*** Block opens ***

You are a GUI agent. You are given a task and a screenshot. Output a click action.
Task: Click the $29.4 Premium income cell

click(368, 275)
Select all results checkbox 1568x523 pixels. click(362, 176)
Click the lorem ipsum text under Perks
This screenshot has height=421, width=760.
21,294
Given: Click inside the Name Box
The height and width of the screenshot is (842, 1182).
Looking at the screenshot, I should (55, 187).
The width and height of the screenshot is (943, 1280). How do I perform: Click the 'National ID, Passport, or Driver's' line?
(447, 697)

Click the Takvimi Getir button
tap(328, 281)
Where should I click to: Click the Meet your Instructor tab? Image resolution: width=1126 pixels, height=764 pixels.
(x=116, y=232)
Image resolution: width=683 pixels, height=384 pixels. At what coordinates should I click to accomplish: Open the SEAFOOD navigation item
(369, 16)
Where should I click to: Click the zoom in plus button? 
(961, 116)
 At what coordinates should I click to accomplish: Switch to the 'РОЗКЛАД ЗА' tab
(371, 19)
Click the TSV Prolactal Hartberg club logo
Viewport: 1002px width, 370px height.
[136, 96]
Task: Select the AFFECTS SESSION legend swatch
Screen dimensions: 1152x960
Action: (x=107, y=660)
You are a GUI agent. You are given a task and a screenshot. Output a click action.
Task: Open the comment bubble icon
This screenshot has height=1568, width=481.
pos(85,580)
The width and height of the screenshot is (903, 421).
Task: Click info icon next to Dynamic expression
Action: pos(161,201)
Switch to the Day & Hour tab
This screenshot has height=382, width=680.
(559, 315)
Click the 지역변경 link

*** Block closes ***

### What you have to do
Type out exactly the span of lines from the one with "Click the Takvimi Getir button" to the end of the material above, counting both end lines, and nothing else.

### Finished exercise
Click the Takvimi Getir button
tap(328, 281)
Where should I click to: Click the Meet your Instructor tab? Image resolution: width=1126 pixels, height=764 pixels.
(x=116, y=232)
Image resolution: width=683 pixels, height=384 pixels. At what coordinates should I click to accomplish: Open the SEAFOOD navigation item
(369, 16)
Where should I click to: Click the zoom in plus button? 
(961, 116)
 At what coordinates should I click to accomplish: Switch to the 'РОЗКЛАД ЗА' tab
(371, 19)
Click the TSV Prolactal Hartberg club logo
Viewport: 1002px width, 370px height.
[136, 96]
Task: Select the AFFECTS SESSION legend swatch
Screen dimensions: 1152x960
Action: (x=107, y=660)
You are a GUI agent. You are given a task and a screenshot. Output a click action.
Task: Open the comment bubble icon
This screenshot has height=1568, width=481.
pos(85,580)
The width and height of the screenshot is (903, 421).
Task: Click info icon next to Dynamic expression
Action: pos(161,201)
Switch to the Day & Hour tab
This screenshot has height=382, width=680.
(559, 315)
Click the 지역변경 link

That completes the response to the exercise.